Photo: Jonathan Wherrett
In what year did you begin your practice?
I started fulltime practice in tandem with having children. My daughter was born in 1999 so that was kind of when the practice started.
Before my daughter was born, I was studying up until 1998 and then started thinking about how to juggle career and children. I just figured I'll just start them both off at the same time. So my career was still emerging while my child was at an emerging stage. I thought, ‘hopefully when I get to the point where my work needs me stronger, my child is stronger and less demanding.’ That was the plan.
Being self-employed has its ups and downs but the benefits are that if you want to nick off to go to a school assembly, or you need to take your daughter to the dentist you have no one else to answer to. You don't have to apologise for being a parent. The work life balance is all part of the same thing.
Your education pathway was quite non-traditional. What was your arts related education pathway (i.e. formal training, private training, self-taught)? How has your educational and professional experience shaped your practice?
I went to a school that was academically focused. I did art at high school but the art was not three dimensional. It was an academically focused all girls school, which meant watercolours, oil paints, charcoals. I loved it but I was really keen to get hands on experience. As an all girls school they didn't offer woodwork or metal work or anything like that. I used to muck around in my granddad's shed who was an engineer and he was always very empowering in explaining how things worked and letting me have a go.
It took me a while to find a pathway because I didn't have any obvious model. In my background, my parents are both doctors and my family are professionals. Just working out where to get the training I found myself enrolled in architecture at UTS, Sydney. I remember feeling the reason I liked the idea of it was when reading the prospectus and one of the first year projects was to build a table. "Alright, that's it. I'm going to be an architect because they're going to teach me how to build a table". My husband at the time said there might be easier ways to learn how to make furniture without having to become an architect first. At that point the penny dropped and I thought "Oh my god, people actually make furniture, I can go and do that!"
It was obvious how to move into ceramics and jewellery. And it was obvious how to move into fashion and textiles. And it was quite an obvious pathway how to become a (two dimensional) visual artist, or graphic designer. I had friends who moved into those areas and that seemed quite a normal thing, but to go and do an apprenticeship in cabinet making at TAFE out at Lidcombe and get an apprenticeship working on building office fit-outs and shop fittings was a path a little less well trodden.

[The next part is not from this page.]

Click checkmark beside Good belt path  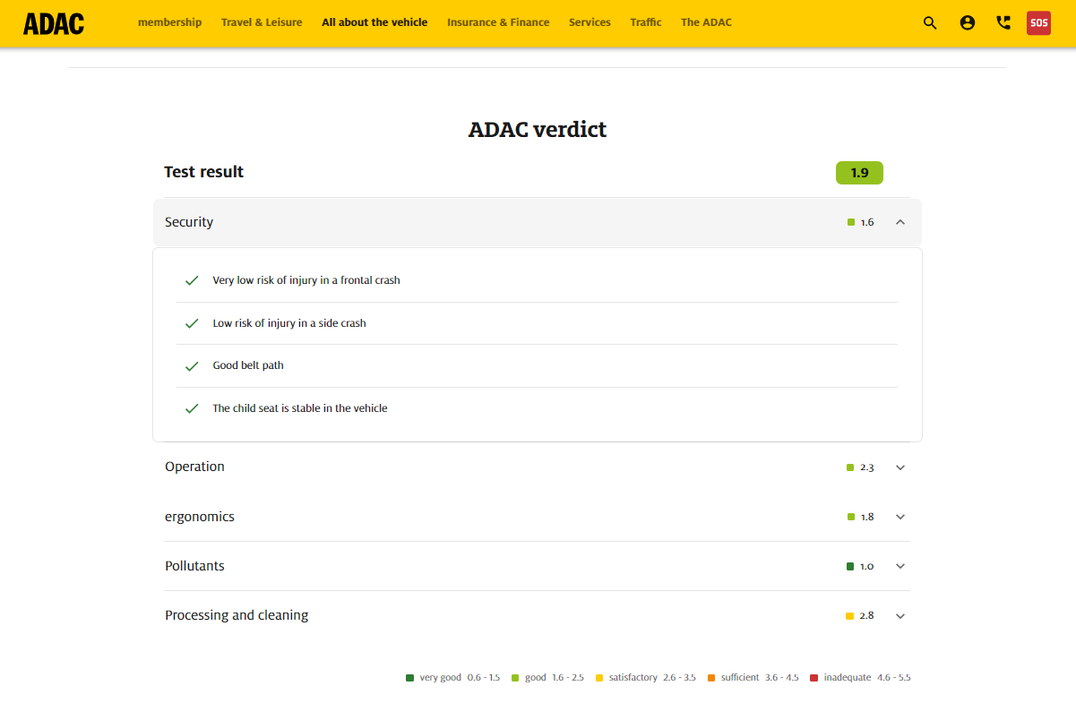tap(192, 365)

At the time I was really hopeful I could find someone to take me on as an apprentice, but the industry was in a phase of retracting so there were less and less types of furniture that I wanted to learn how to do, and they were certainly in no state to be able to take on apprentices. The whole apprenticeship scheme was kind of winding down. It was a different phase of education.
I did get an apprenticeship but it was at a shop-fitting place, and the sort of furniture that I learnt how to do there was chipboard shop-fittings. It was really worthwhile to learn how to do but it wasn't really what I wanted to do. I did that for a couple of years then I found Sturt School for Wood down in Mittagong in the Southern Highlands of Sydney. I went down there and learnt how to do fine woodworking through them.
I spent so much learning on the job once I had finished that. You get out into industry and that's when you really learn. Like any qualification, it's all the other stuff afterwards that makes a difference.
Do you have any recommendations for professional development and learning in the industry?
I got a really good grounding in traditional hand-skills, and the skills of making. No judgement on the Sturt School for Wood, but in the scope of the year they covered so much but what they didn't cover is what I learnt afterwards - business management, accounting, marketing, customer service, public relations, media profile. All the kind of stuff you need as a small business and as a - I don't like using the word 'brand' - but understanding how all that other stuff works is important because you can't go out and get a job, (or in my day you couldn't, it might be different now). There was no one who was going to employ me because they could hardly pay their own bills.
I had to be self employed. I had to generate the work myself, and the interest in the work. So all of that I had to pick up on the job or be really observant through trial and error, work it out along the way. I think if someone came to me now, I would say absolutely you need skills and knowledge training in your craft but you then also need the business side of things: how to promote yourself; write a press release; good customer service. Stuff that seems really obvious to some people, but others might need it explicitly spelled out. It's really important to reply to emails quickly. Follow up on phone calls. When we deliver a table, we put in a reminder at the 1-year anniversary to call the client. How's it going, do you want us to come in and suss out the dents, re-finishing?
It's really important to have the right advice on the accounting side of things, and the tax implications, and all that sort of boring stuff that goes into running a business. I think it's really important not to think it doesn't matter and that you don't have to worry about it because you’re only a self employed, small scale practitioner. You know if you want to be professional, you need to be professional across all the realms.